I go to talk to a couple in a pop-up tent with a wood-fired Pizza Oven on a trailer at the back. The Edale Wood Fired Pizza Company has been going just over a year and has all the business it needs. They have a constant stream of human traffic from the walkers and campers nearby; and kindly choose to open only at 4.30pm when the National Trust Penny pot cafe nearby closes, so there is no rivalry for customers. It is as it should be. The pizzas are good and crisp and wood-fired, rolled out to order and sprinkled with toppings to please. We are difficult customers, choosing goats cheese and caramelised onion on my half, and simple tomato and cheese for the children on the other side. No matter, however. The Morris men are hard at work performing their ancient rituals (which date back to the 15th century) in the main ring. The Pizza guy jokes with me about them, but what I see, when I really look, are nine or ten old men in their late seventies and eighties, long, lean, agile and relatively fit. You never see an obese Morris dancer, do you? Perhaps there is more to it than when you first look.

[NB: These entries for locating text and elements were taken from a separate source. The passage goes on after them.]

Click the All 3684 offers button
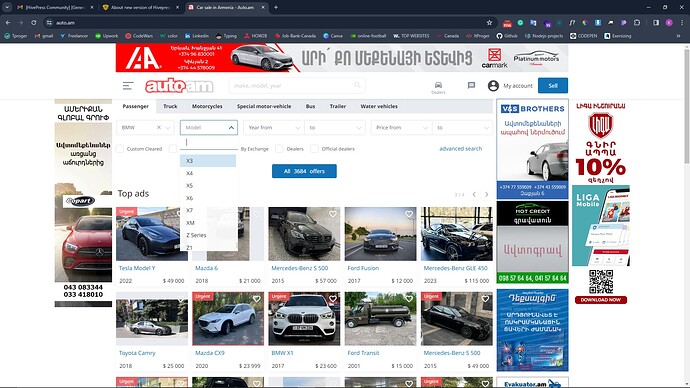This screenshot has height=388, width=690. [304, 171]
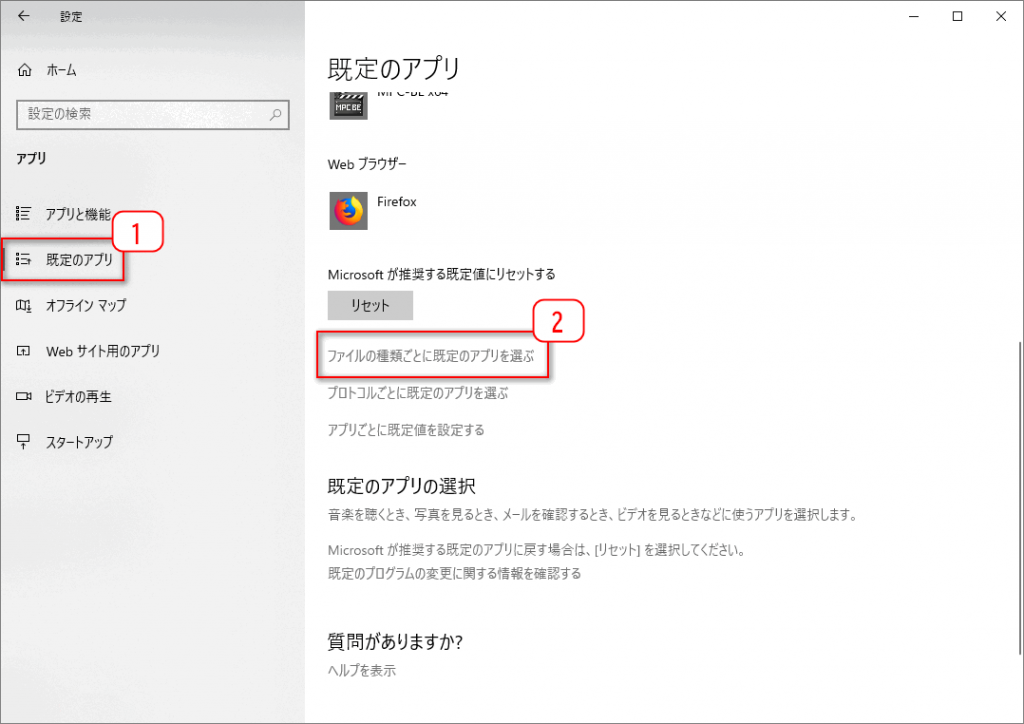The height and width of the screenshot is (724, 1024).
Task: Click the magnifier icon in search box
Action: (276, 115)
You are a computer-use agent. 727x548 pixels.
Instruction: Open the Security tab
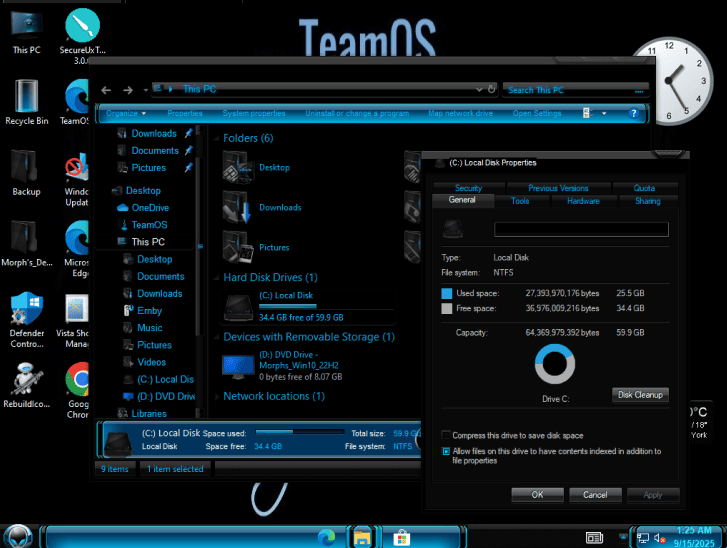click(x=468, y=188)
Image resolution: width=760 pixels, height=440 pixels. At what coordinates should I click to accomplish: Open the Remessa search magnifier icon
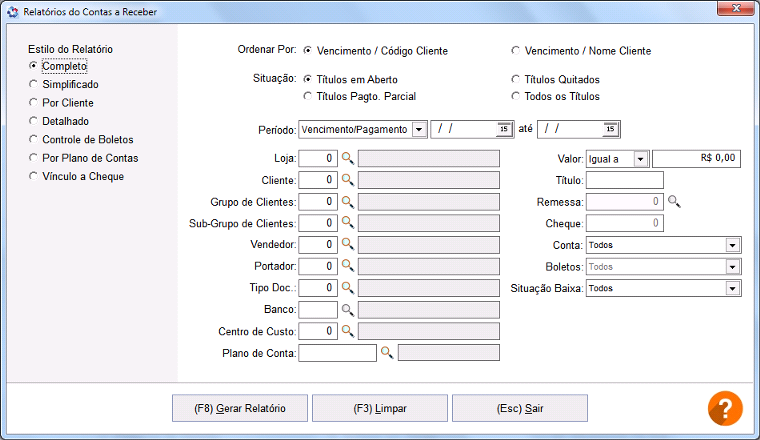coord(674,202)
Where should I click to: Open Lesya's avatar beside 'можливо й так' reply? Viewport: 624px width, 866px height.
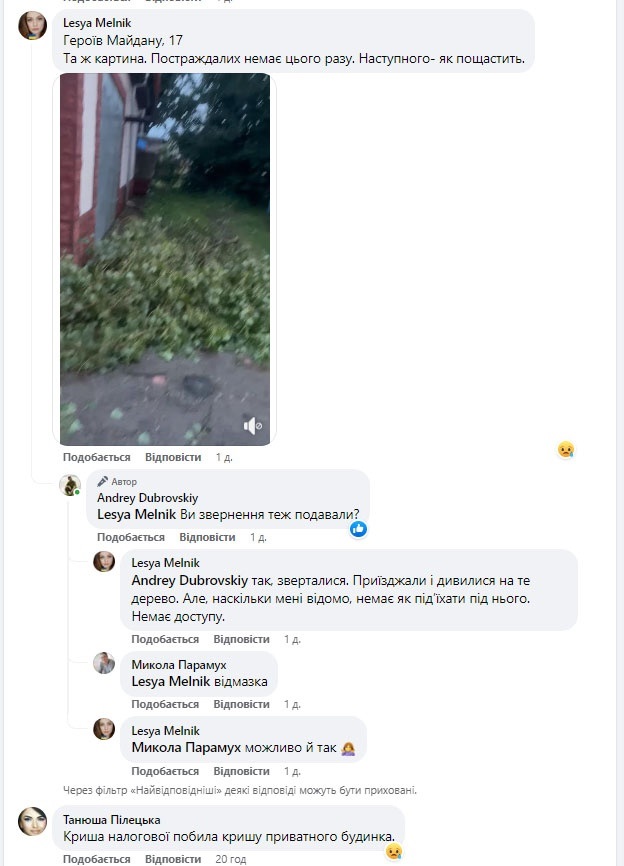(104, 729)
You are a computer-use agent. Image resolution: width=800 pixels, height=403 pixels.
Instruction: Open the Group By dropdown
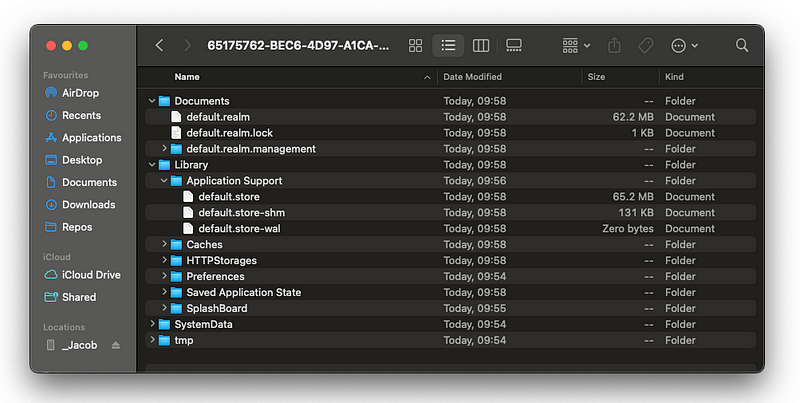(576, 46)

Back home we are having 'Sirloin steak with aubergines' (page 219). The rain has taken the wind out of my sails and drained me and I am pleased to cook something that takes little effort and will be on the table before long.

You say 'aubergines have the ability to soak up olive oil and butter, changing the texture of their flesh from spongy and bland to soft and silky.' This is so, but also a richness here. So often I cook aubergine perhaps as a roast vegetable - and it is good; but here it takes on the pan juices from the steaks which are cooked first and left covered in foil. The whole head of purple garlic has been sliced in two and cooked gently with the sprigs of rosemary. It looks like the head of a flower with seeds in the pan. And gently, gently, it liberates its golden-tinged cloves into the buttery oil. After the steaks have been cooked, the oil, the butter, the delicious meaty pan juices all insinuate themselves into the flesh of the chopped aubergine. Eaten alongside the steak the aubergine is a rich accompaniment, perhaps not expected at first; substantial and completing the meal. A squeeze of lemon cuts through the richness. I eat whole cloves of the tender cooked garlic, their pungency mellowed and balanced in the richness of the other ingredients. It is lovely, really lovely, (not a word you are allowed to use in this game, I'm told, but however...) and has altered my perception of the order of things to be cooked. This is good; breaking moulds, ideas - where do these rules come from anyway?